As a critic, I have had the opportunity to review shows than span the range from Broadway to amateur productions where most of the cast is making their stage debut — and everything in between. When I come to any show, I analyze what value the average audience member is getting for the price of admission. This inevitably will be far different for a community show than a professional production. The Clearfield production, directed by Catherine Washburn, has all ingredients that make for fantastic community theatre. With Washburn’s direction what stood out immediately was the ensemble of ancestors. Costume designer Camille Chapman made clever costume choices that allowed each of the ensemble member to use those costumes to create characters out of parts that have few to no lines. Some of my favorites were the flight attendant (played by Sheena Sylvester) and the caveman (played by Ben Stephen). Washburn had some of these ancestors wander a lot around the stage and audience during the show. The Clearfield Arts stage is quite small, and this could have backfired, but it did not. The ancestor characters had a bit of flare to their characters, but also pulled attention to the principal actors when that was essential.

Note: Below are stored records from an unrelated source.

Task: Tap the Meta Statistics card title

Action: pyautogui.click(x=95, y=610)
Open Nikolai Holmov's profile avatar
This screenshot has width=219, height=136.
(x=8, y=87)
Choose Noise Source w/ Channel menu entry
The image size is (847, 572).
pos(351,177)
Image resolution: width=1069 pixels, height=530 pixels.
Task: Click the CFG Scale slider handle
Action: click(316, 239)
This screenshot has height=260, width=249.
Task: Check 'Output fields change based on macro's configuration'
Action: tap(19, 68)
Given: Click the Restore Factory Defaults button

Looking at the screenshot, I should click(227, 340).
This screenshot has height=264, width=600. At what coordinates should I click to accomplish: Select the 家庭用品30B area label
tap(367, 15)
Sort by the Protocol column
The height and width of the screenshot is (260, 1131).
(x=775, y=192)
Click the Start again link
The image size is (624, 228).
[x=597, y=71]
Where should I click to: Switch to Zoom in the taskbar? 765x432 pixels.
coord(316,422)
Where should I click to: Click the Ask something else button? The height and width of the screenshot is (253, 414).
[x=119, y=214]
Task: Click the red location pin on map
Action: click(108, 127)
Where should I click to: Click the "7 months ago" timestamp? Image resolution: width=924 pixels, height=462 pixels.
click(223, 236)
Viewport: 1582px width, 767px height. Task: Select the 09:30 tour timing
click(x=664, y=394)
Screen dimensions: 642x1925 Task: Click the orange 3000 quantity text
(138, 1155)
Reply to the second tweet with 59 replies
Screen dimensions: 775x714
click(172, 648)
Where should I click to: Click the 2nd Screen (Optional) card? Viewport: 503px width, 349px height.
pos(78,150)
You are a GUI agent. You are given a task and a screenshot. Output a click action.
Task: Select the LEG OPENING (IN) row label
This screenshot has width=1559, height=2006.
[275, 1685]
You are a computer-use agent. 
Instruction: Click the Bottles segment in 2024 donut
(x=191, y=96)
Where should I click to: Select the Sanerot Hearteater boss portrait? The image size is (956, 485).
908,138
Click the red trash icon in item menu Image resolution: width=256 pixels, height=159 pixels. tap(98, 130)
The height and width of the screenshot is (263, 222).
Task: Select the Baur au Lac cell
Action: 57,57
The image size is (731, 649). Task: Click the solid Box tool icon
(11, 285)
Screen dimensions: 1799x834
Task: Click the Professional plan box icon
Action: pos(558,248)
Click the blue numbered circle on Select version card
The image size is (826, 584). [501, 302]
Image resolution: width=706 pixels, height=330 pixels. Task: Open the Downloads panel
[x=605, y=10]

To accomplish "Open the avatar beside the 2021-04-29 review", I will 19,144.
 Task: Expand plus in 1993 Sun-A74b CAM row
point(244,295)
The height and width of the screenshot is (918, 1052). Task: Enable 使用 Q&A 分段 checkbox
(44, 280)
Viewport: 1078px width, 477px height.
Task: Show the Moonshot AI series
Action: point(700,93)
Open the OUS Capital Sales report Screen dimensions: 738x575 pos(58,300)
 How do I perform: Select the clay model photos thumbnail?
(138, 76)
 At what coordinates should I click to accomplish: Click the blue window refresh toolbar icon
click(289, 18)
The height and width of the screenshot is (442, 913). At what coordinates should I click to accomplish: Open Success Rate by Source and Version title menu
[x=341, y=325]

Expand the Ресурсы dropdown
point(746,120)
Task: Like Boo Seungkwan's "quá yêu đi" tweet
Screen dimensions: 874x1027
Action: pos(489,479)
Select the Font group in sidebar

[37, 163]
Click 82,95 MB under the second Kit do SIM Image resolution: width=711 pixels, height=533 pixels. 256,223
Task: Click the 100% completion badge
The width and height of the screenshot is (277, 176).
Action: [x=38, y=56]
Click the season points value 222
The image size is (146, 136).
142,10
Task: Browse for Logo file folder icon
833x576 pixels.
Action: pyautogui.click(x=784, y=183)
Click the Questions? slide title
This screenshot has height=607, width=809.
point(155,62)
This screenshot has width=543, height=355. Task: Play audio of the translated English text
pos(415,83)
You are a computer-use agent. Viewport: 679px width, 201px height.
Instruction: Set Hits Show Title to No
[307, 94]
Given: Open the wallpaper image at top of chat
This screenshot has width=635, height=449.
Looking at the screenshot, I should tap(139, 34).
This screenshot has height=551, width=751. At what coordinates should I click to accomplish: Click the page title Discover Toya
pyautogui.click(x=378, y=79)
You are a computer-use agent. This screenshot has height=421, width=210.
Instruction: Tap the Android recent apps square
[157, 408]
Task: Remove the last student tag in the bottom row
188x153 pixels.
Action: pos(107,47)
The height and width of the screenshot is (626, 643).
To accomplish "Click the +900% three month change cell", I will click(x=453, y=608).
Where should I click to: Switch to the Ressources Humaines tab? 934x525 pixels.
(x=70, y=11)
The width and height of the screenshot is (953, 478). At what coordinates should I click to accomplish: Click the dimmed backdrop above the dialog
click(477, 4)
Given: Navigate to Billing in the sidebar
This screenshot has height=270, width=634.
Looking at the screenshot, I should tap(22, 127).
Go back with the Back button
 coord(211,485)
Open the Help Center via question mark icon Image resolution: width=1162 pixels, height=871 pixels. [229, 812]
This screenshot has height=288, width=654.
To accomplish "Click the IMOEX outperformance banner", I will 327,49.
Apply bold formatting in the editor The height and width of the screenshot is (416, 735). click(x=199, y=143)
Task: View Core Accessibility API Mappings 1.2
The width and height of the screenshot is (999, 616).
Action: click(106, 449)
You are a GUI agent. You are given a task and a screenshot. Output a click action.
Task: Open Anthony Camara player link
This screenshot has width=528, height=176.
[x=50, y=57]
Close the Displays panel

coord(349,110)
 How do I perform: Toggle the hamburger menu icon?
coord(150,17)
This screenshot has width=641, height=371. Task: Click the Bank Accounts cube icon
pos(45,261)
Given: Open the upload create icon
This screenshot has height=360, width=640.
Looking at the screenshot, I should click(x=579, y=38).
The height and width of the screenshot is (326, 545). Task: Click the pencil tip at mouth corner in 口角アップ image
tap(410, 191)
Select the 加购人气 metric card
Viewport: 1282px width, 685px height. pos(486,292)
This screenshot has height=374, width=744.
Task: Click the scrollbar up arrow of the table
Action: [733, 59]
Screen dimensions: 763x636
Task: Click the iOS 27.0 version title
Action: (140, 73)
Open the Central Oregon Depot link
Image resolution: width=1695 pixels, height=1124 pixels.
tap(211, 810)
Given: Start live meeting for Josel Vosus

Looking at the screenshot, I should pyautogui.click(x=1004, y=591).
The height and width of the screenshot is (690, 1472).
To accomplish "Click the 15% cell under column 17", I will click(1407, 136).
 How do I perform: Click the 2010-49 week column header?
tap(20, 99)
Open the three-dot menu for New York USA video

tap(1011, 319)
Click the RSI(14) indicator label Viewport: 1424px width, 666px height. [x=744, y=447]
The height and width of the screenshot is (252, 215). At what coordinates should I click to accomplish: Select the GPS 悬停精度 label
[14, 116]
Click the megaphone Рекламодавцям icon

Speaking of the principal actors, the standouts were Gavin Moyes as Fester and Tim Behiun as Lurch. Moyes had many scenes to shine in, and each of them became more and more of a delight, culminating in his love song to the Moon. Behiun as Lurch was more of a surprise, because his role is more of grunts and gestures with a bit of a spectacular surprise ending, but it was his facial expressions that won my heart over. Each time he made a new face, I was smiling in delight. The rest of the characters in the show were standard for a production of The Addams Family.

As is the case with many a small community theatre, opening night was full of technical mishaps. What I was impressed with was both how well the crew handled it and how even some improv entered into the mix. A scene between Wednesday (played by Lydia Opp) and Lucas (played by Xander Larsen) was executed magnificently while some challenges backstage were handled. However, I enjoyed the lighting design by Carson, Gracie, and Ryan Sabin. Their best design was in the number “Pulled,” where the lights change as Wednesday expresses different and unexpected emotions. 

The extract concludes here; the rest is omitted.